**課題 A**
本文の中で、奥平さんが指導を行った国と、指導者から招待を受けた国の名前をすべて書き出してください。
**課題 B**
本文をもとに、次の問いに答えてください。
(i) レガテが指導しているサッカー少年・少女は何人か。
(ii) タイで拡散された動画の再生回数は、どれだけを超えていたか。
(iii) フィリピンではどのような子どもたちを指導したか。
**課題 C**
本文のうち、「タイでドリブルを指導する奥平卓也さん(左)=2018年8月(奥平さん提供)」で始まり「数は2万を超えていたという。」で終わる部分を、そのまま書き写してください。

[本文]

タイでドリブルを指導する奥平卓也さん(左)=2018年8月(奥平さん提供)

 レガテは那覇と豊見城、南風原の3市町で140人のサッカー少年・少女を指導している。塾のPRのため、ネイマールら有名選手のドリブルテクニックなどを実演して詳説した動画を作成。インターネット上に投稿したところ、昨年8月ごろ、タイの指導者からフェイスブックを通じて「指導してほしい」と連絡があった。そのころ動画がタイで拡散され、再生回数は2万を超えていたという。

 タイでの指導の様子を再び動画サイト「YouTube」に投稿すると、他の国からも引き合いが続いた。フィリピン在住の日本人コーチから声が掛かり、ストリートチルドレンの子どもたちを指導した。奥平さんは「サッカーの指導を受けたくても、貧しくて受けられない子どもたちがいる」と衝撃を受けた。

 フィリピンでの指導後、動画の発信により力を入れるようになった。「動画を通してなら指導を届けられる」と考えてのことだ。脳裏には上達して笑顔になった子どもたちの姿がある。海外で指導した子どもたちから「また来て」とメッセージが届くという。

 19年夏には米国、ドイツ、スペインの指導者から招待された。欧州の強豪国で感じたのは子どもたちのメンタルの強さだ。「子どものころから他チームに引き抜かれたり、解雇されたりという環境でサッカーをしている。勝負に対するこだわりが非常に強い」と指摘する。指導法が確立されている強豪国での塾の開催には不安もあったが、行く先々で感謝の言葉をもらった。「どの国もサッカーに対して本当に熱心だった」と振り返る。

 海外の経験で気付いたことも多い。「足元の技術は日本、沖縄の子どもたちも世界で十分通用する。ただ、試合で実践できるかはメンタルの強さが重要になる」と話し、沖縄での指導に反映させていく考えだ。「指導した子どもたちがワールドカップを掲げる姿を見届けるのが夢ですね」と笑みを浮かべた。

[/本文]
[提供資料]

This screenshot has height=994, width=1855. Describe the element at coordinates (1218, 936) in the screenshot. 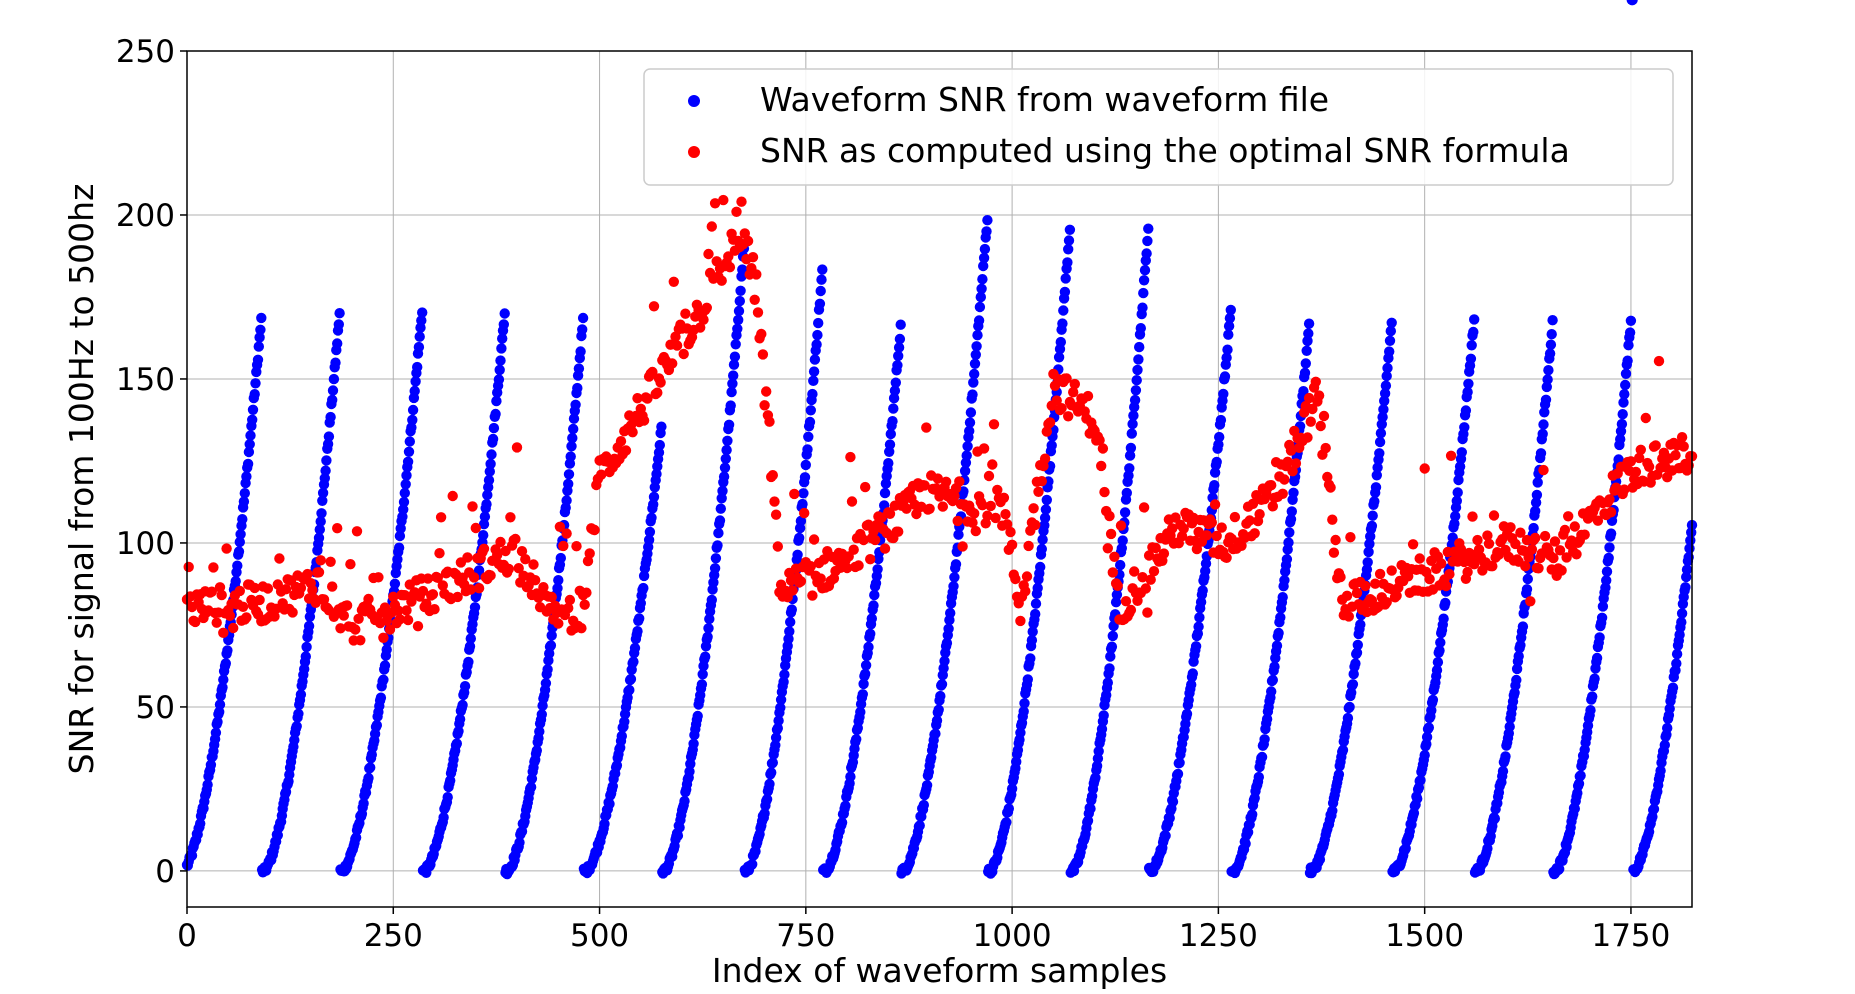

I see `x-tick-label: 1250` at that location.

[/提供資料]

**解答 A**
タイ、フィリピン、米国、ドイツ、スペイン

**解答 B**
(i) 140人
(ii) 2万
(iii) ストリートチルドレンの子どもたち

**解答 C**
タイでドリブルを指導する奥平卓也さん(左)=2018年8月(奥平さん提供)

 レガテは那覇と豊見城、南風原の3市町で140人のサッカー少年・少女を指導している。塾のPRのため、ネイマールら有名選手のドリブルテクニックなどを実演して詳説した動画を作成。インターネット上に投稿したところ、昨年8月ごろ、タイの指導者からフェイスブックを通じて「指導してほしい」と連絡があった。そのころ動画がタイで拡散され、再生回数は2万を超えていたという。